[THE RECORDS Boundary: Start]
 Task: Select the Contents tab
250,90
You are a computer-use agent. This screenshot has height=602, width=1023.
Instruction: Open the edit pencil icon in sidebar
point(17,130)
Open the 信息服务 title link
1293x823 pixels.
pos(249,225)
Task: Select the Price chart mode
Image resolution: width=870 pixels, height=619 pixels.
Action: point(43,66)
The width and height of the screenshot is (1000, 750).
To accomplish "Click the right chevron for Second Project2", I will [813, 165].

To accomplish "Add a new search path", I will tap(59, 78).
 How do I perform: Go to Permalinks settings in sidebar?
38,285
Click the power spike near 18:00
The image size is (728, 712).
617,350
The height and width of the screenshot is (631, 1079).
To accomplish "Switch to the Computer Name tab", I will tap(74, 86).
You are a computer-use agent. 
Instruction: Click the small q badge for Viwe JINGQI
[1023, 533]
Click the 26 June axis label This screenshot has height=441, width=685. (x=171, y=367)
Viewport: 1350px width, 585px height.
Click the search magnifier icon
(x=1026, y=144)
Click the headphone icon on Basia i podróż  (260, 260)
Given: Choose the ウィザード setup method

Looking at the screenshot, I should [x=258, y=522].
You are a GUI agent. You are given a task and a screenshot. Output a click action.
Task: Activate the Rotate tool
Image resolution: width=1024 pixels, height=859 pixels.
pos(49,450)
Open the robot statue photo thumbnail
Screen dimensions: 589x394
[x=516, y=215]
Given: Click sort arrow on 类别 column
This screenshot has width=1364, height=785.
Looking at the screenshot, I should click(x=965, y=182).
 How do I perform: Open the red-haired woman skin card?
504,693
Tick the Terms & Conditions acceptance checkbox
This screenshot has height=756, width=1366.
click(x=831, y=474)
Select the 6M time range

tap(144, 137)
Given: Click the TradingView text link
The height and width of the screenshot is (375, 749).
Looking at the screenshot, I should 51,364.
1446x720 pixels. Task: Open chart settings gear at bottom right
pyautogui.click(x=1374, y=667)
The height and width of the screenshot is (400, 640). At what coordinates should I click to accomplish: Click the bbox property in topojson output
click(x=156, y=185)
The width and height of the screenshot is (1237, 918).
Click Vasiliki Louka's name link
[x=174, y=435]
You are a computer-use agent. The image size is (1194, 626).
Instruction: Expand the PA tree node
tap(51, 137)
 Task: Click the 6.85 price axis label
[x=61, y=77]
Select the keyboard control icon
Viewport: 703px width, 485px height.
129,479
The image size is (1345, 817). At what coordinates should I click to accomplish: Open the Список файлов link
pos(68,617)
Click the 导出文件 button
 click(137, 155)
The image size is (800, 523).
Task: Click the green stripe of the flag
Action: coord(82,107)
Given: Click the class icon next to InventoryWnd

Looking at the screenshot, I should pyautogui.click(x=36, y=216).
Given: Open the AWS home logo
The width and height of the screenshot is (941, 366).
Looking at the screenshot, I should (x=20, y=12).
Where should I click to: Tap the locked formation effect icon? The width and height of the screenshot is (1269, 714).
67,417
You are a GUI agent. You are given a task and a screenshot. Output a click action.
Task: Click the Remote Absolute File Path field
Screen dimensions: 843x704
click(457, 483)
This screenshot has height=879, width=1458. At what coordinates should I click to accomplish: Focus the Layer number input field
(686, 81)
[THE RECORDS Boundary: End]
• EXERCISE INSTRUCTIONS: Extract the complete set of records unchanged.

• EXERCISE RESULT:
 Task: Select the Contents tab
250,90
You are a computer-use agent. This screenshot has height=602, width=1023.
Instruction: Open the edit pencil icon in sidebar
point(17,130)
Open the 信息服务 title link
1293x823 pixels.
pos(249,225)
Task: Select the Price chart mode
Image resolution: width=870 pixels, height=619 pixels.
Action: point(43,66)
The width and height of the screenshot is (1000, 750).
To accomplish "Click the right chevron for Second Project2", I will [813, 165].

To accomplish "Add a new search path", I will tap(59, 78).
 How do I perform: Go to Permalinks settings in sidebar?
38,285
Click the power spike near 18:00
The image size is (728, 712).
617,350
The height and width of the screenshot is (631, 1079).
To accomplish "Switch to the Computer Name tab", I will tap(74, 86).
You are a computer-use agent. 
Instruction: Click the small q badge for Viwe JINGQI
[1023, 533]
Click the 26 June axis label This screenshot has height=441, width=685. (x=171, y=367)
Viewport: 1350px width, 585px height.
Click the search magnifier icon
(x=1026, y=144)
Click the headphone icon on Basia i podróż  (260, 260)
Given: Choose the ウィザード setup method

Looking at the screenshot, I should [x=258, y=522].
You are a GUI agent. You are given a task and a screenshot. Output a click action.
Task: Activate the Rotate tool
Image resolution: width=1024 pixels, height=859 pixels.
pos(49,450)
Open the robot statue photo thumbnail
Screen dimensions: 589x394
[x=516, y=215]
Given: Click sort arrow on 类别 column
This screenshot has width=1364, height=785.
Looking at the screenshot, I should click(x=965, y=182).
 How do I perform: Open the red-haired woman skin card?
504,693
Tick the Terms & Conditions acceptance checkbox
This screenshot has height=756, width=1366.
click(x=831, y=474)
Select the 6M time range

tap(144, 137)
Given: Click the TradingView text link
The height and width of the screenshot is (375, 749).
Looking at the screenshot, I should 51,364.
1446x720 pixels. Task: Open chart settings gear at bottom right
pyautogui.click(x=1374, y=667)
The height and width of the screenshot is (400, 640). At what coordinates should I click to accomplish: Click the bbox property in topojson output
click(x=156, y=185)
The width and height of the screenshot is (1237, 918).
Click Vasiliki Louka's name link
[x=174, y=435]
You are a computer-use agent. The image size is (1194, 626).
Instruction: Expand the PA tree node
tap(51, 137)
 Task: Click the 6.85 price axis label
[x=61, y=77]
Select the keyboard control icon
Viewport: 703px width, 485px height.
129,479
The image size is (1345, 817). At what coordinates should I click to accomplish: Open the Список файлов link
pos(68,617)
Click the 导出文件 button
 click(137, 155)
The image size is (800, 523).
Task: Click the green stripe of the flag
Action: coord(82,107)
Given: Click the class icon next to InventoryWnd

Looking at the screenshot, I should pyautogui.click(x=36, y=216).
Given: Open the AWS home logo
The width and height of the screenshot is (941, 366).
Looking at the screenshot, I should (x=20, y=12).
Where should I click to: Tap the locked formation effect icon? The width and height of the screenshot is (1269, 714).
67,417
You are a GUI agent. You are given a task and a screenshot. Output a click action.
Task: Click the Remote Absolute File Path field
Screen dimensions: 843x704
click(457, 483)
This screenshot has height=879, width=1458. At what coordinates should I click to accomplish: Focus the Layer number input field
(686, 81)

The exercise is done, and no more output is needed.